The most common form of disaster, however, is user error. Maybe you patched a server before checking to see if there would be any ill effects on your server. Maybe someone deleted important data. In each of these cases, with a disaster recovery solution in place, you will be able to make that data available again. In the event of a patch issue, you can always boot the machine in question, in an isolated environment, and check how a new patch will affect your production servers.

Disaster Recovery Plan

For all situations that may result in down time, data loss, or even full on infrastructure loss, you will need a contingency plan in place. A disaster recovery plan will help your team outline steps required to get up and running and minimize impact cost to the business. For some, it is a matter of recovering files and making them available to the workforce. For others, it is getting critical servers in your infrastructure up and running at a moment’s notice as to keep the web traffic flowing and transactions coming in.

Having a laminated “Steps to Recover” plan hanging in the IT (Information Technology) department or server room with steps on who to contact, and what to do first, will go a long way with reducing downtime. But what if that is not enough?
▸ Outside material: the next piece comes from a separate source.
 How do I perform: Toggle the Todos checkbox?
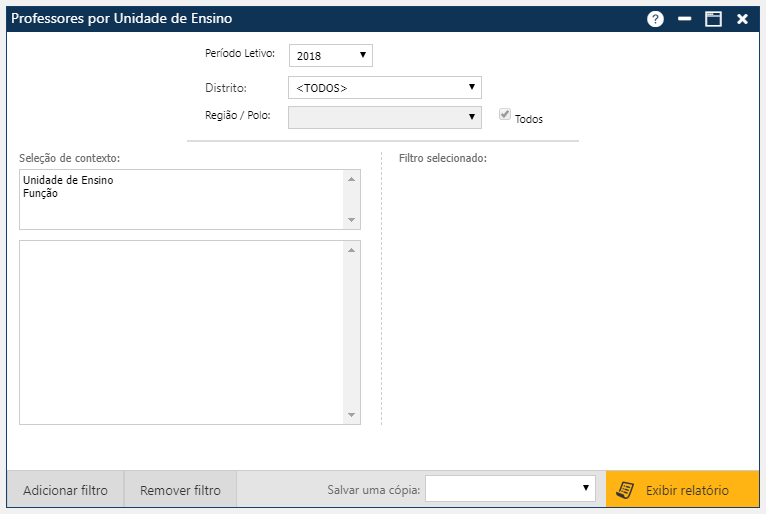[505, 115]
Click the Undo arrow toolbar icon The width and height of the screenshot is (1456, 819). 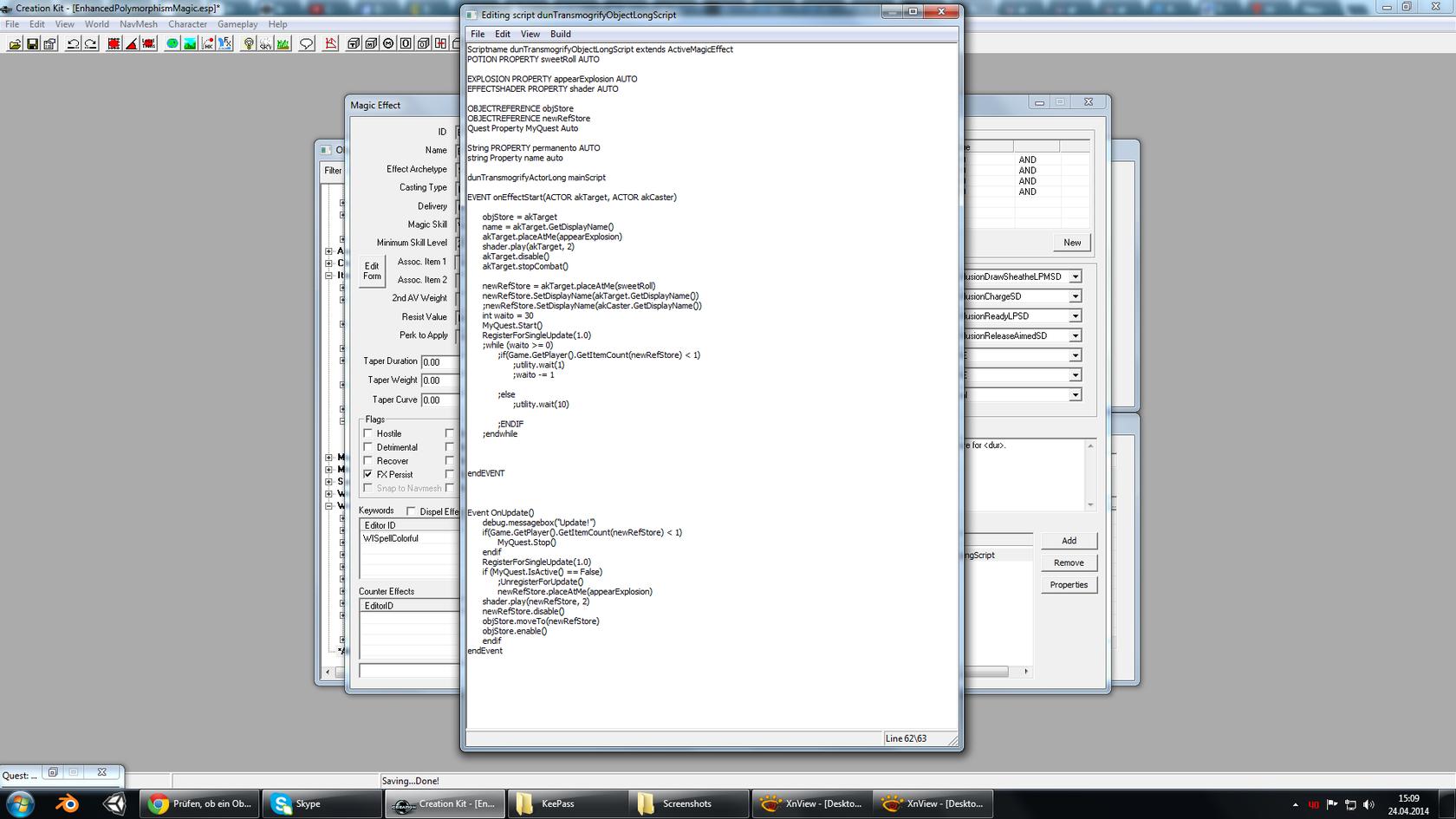click(x=73, y=43)
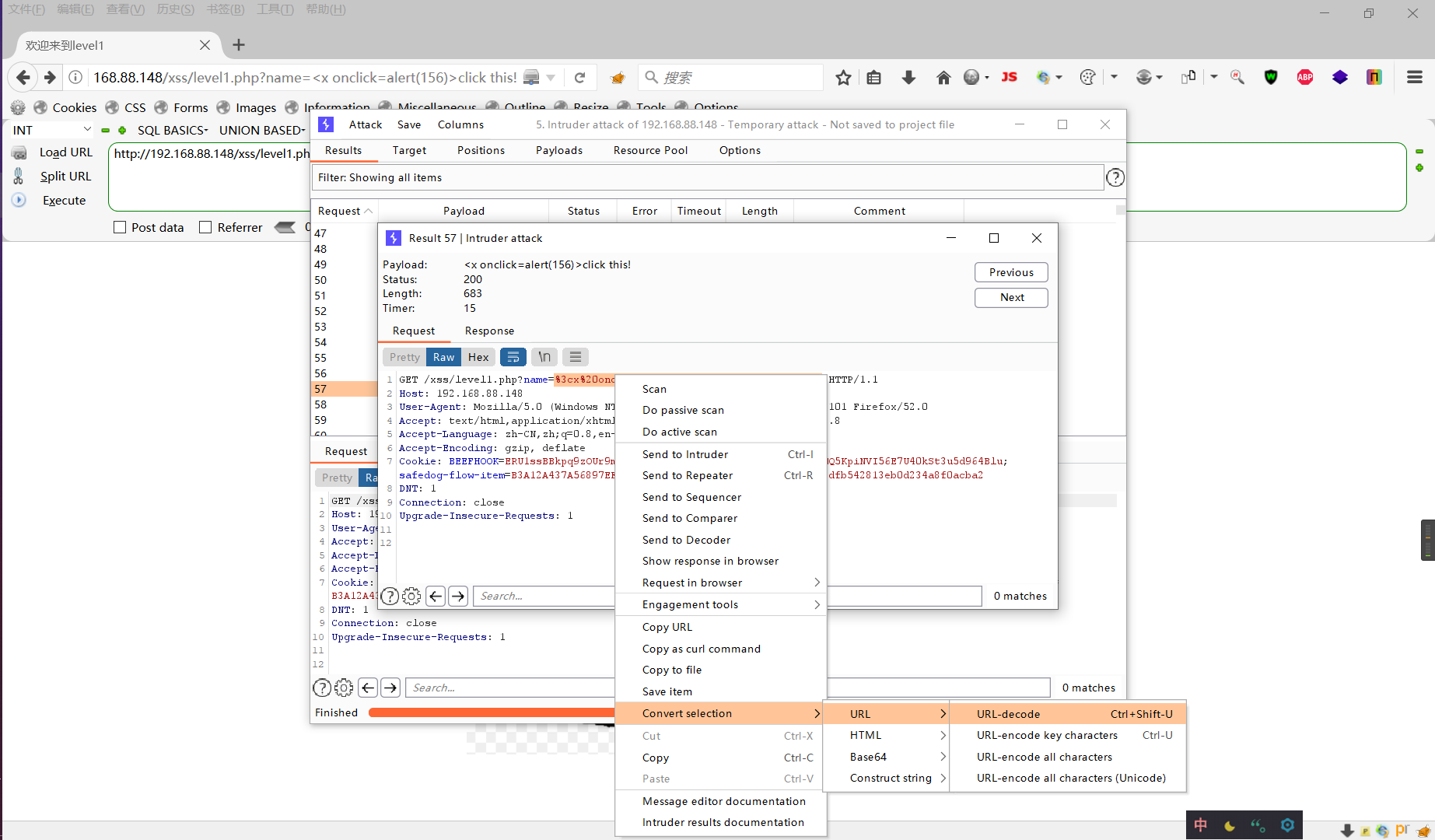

Business Continuity versus Disaster Recovery

Business Continuity is an umbrella term that encompasses all things required for a business to keep running – not just IT – in the event of disruption. Where disaster recovery may be a specific solution for failing over your servers, business continuity is the company-wide plan, processes, and tools to avert or recover from major outages from every angle. It is a list of vendors and personnel that need to be notified (and how). Business continuity is inclusive of IT disaster recovery, when everything is preconfigured to be able to quickly recover all critical systems, remap the network, and have clients/users failover to the cloud without anyone having to do anything other than push a button to start the failover event.

For the purposes of this article, I want to focus on the DR components of business continuity where orchestration is concerned. In preparing DR run books (also called DR playbooks) we’ll start with a list of servers and create an ordered sequence in which these servers should “fail over” (or recover) in. You will also want these run books to accommodate for delays between service startups to ensure the proper services are running for any dependency servers. Finally, you will want your failover LAN segmentation to be prepared beforehand, so that you are not wasting your time configuring your new subnet, IP (Internet Protocol) range, or VPNs (Virtual Private Network) during the outage. In some disaster recovery solutions, you might get lucky and have a playbook “automated” as a programmable orchestration.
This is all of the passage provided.